TENTH AMENDMENT TO AGREEMENT OF PURCHASE AND SALE
                            DATED FEBRUARY 13, 1997
                                by and between
         VESTAR DEVELOPMENT CO., an Arizona corporation ("PURCHASER"),
                                      and
                 GLENDALE FASHION CENTER LIMITED PARTNERSHIP, 
                  an Illinois limited partnership ("SELLER")

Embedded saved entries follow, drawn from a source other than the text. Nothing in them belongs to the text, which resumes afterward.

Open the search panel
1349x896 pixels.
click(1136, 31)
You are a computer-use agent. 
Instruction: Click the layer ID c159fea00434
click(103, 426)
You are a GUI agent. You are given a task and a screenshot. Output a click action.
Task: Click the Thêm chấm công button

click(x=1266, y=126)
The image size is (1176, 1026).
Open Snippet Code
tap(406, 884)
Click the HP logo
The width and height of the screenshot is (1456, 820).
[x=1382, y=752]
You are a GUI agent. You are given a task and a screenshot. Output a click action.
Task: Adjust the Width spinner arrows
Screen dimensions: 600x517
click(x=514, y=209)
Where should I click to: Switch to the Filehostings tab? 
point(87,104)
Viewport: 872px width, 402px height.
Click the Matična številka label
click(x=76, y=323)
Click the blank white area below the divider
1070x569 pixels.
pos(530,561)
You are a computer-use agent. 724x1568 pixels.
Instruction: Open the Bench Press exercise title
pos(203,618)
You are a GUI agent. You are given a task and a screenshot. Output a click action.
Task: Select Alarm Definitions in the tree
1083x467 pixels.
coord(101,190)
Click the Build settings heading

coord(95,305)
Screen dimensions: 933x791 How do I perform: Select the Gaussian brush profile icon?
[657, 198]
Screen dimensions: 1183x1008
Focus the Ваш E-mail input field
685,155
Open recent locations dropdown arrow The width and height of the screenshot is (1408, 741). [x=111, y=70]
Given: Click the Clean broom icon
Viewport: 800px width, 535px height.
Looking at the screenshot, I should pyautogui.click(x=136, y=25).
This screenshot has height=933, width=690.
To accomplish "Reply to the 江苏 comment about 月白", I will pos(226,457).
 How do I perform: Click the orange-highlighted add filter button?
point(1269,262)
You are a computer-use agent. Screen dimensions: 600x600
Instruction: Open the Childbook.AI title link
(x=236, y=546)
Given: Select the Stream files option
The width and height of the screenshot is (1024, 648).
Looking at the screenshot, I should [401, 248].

                                   RECITALS

     A.  The parties have entered into the above-described Agreement of
Purchase and Sale, as amended by the First through Ninth Amendments
("Agreement").

     B.  The parties now wish to further amend the Agreement in the manner set
forth below.

     1.  Paragraph 30 of the Agreement, as set forth in the Ninth Amendment, is
amended by deleting such paragraph and substituting the following language
therefor.

          30.  EXTENSION OF CLOSING.  Purchaser shall have the option to extend
the date of Closing for up to eight consecutive periods subject to the
provisions of this paragraph, the first six extensions having already been
exercised.  In the event that Purchaser elects to exercise its option pursuant
to this paragraph, Purchaser shall provide Seller and Escrow Agent with three  
business days' advance written notice from the date of the Closing of its
intention to extend the Closing Date.  Such notice, in each instance, shall be
accompanied by a check made out to the Escrow Agent (or an electronic fund
transfer into the account of the Escrow Agent) in the following amounts: first
thirty (30)-day extension $75,000; second thirty (30)-day extension, an
additional $75,000; third thirty-(30) day extension, an additional $100,000;  
fourth (30)-day extension, an additional $100,000; fifth thirty (30)-day
extension, an additional $100,000; sixth thirty (30)-day extension, an
additional $100,000; seventh thirty (30)-day extension, an additional $200,000;
and an eighth extension (which shall extend the closing date to December 2,
1997), an additional $200,000.  In the event that Purchaser exercises any or
all of its extensions options pursuant to the terms of this paragraph, the
amounts deposited as set forth in the preceding sentence shall be held in
accordance with the Escrow Agreement and shall be nonrefundable except in the
case of Seller default under this Agreement.  In the event the transaction
contemplated herein Closes, all amounts deposited into Escrow pursuant to this
paragraph, shall be credited against the purchase price at Closing, except
that $50,000 of the eighth extension payment shall not be credited
against the Purchase Price.  Purchaser shall have no right to extend the
Closing beyond December 2, 1997.

     2.  Buyer agrees that the expiration date for the representations and
warranties shall not survive closing.

     3.  All capitalized terms used in this Tenth Amendment, to the extent not
otherwise expressly defined herein, shall have the same meanings ascribed to
such terms in the Agreement or the Escrow Agreement.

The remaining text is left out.